Hayes - UK Postal Regulation Uniquely Bad
01 December 2009 - Jarvis Thomspson
Billy Hayes, general secretary of the Communication Workers Union described regulation of postal services in the UK as unlike that found in any other country and "uniquely bad". His comments at the Institute of Employment Rights Conference on Saturday, concern what the CWU sees as a 'rigged' regulatory framework by Postcomm that has allowed competitors to select the most profitable parts of Royal Mail's operations and discard the least profitable, leaving Royal Mail to provide an increasingly costly Universal Service.
"The problem arises from the fact that providing this universal service involves maintaining a very large infrastructure and relatively large work force. Providing a service to rural addresses or collection points is more expensive than in the densely populated urban areas. As a consequence, Royal Mail takes a loss on many of the services it delivers to many areas of the country.
"Removing the monopoly opens the way for competition on the profitable areas – no-one is going to compete for the loss making areas. This is what has happened in the UK. Since 2001, the monopoly area has been reduced by stages until it was abolished completely in 2006. Competitors have been able to bid for any of Royal Mail services. – In reality, they have concentrated on the highly profitable bulk mail. This means doing nothing more complicated than picking up bags of mail from large posters – part sorting it – then dropping off in Royal Mail to complete sortation and final delivery.

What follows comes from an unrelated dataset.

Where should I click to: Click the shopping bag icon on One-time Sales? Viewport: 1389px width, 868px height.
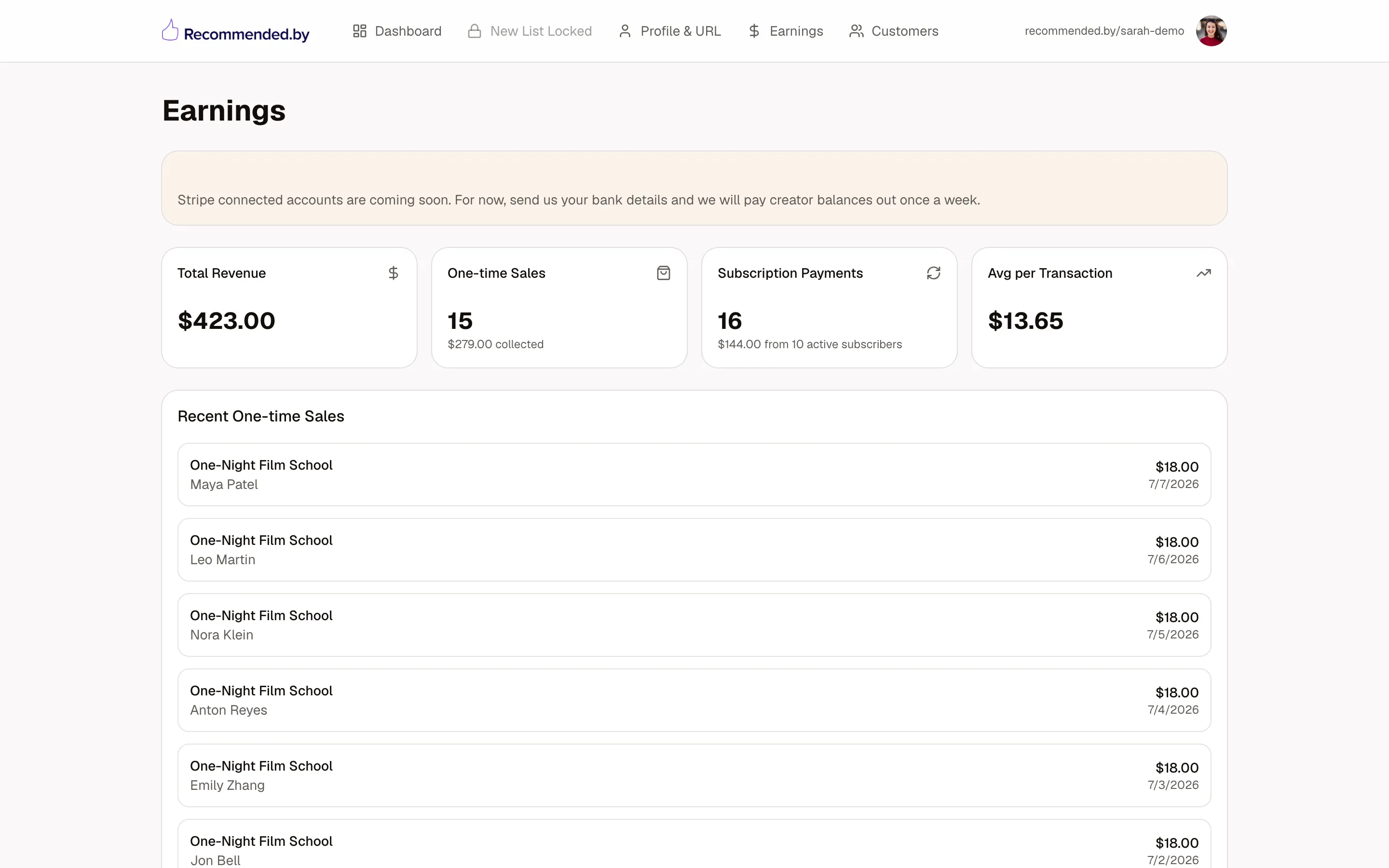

"The industry regulator – Postcom, has further rigged the market by preventing Royal Mail from charging a market price for the service it offers competitors for completing delivery. As a consequence, the industry subsidise competitors by around 2p per letter – according to Adam Crozier, Royal Mail’s CEO – which makes around £100 million a year subsidy.
"So this is money for old rope. Royal Mail has not won a contested contract in this area – and the competition has secured around 40% of the bulk traffic. Yet in delivery – Royal Mail continues to deliver 99.8% of previously reserved mail. No competitor is likely to break into this unless the regulator further rigs the market. I must make it clear, that the system used in the UK is not used in any other country. It is uniquely bad." he said.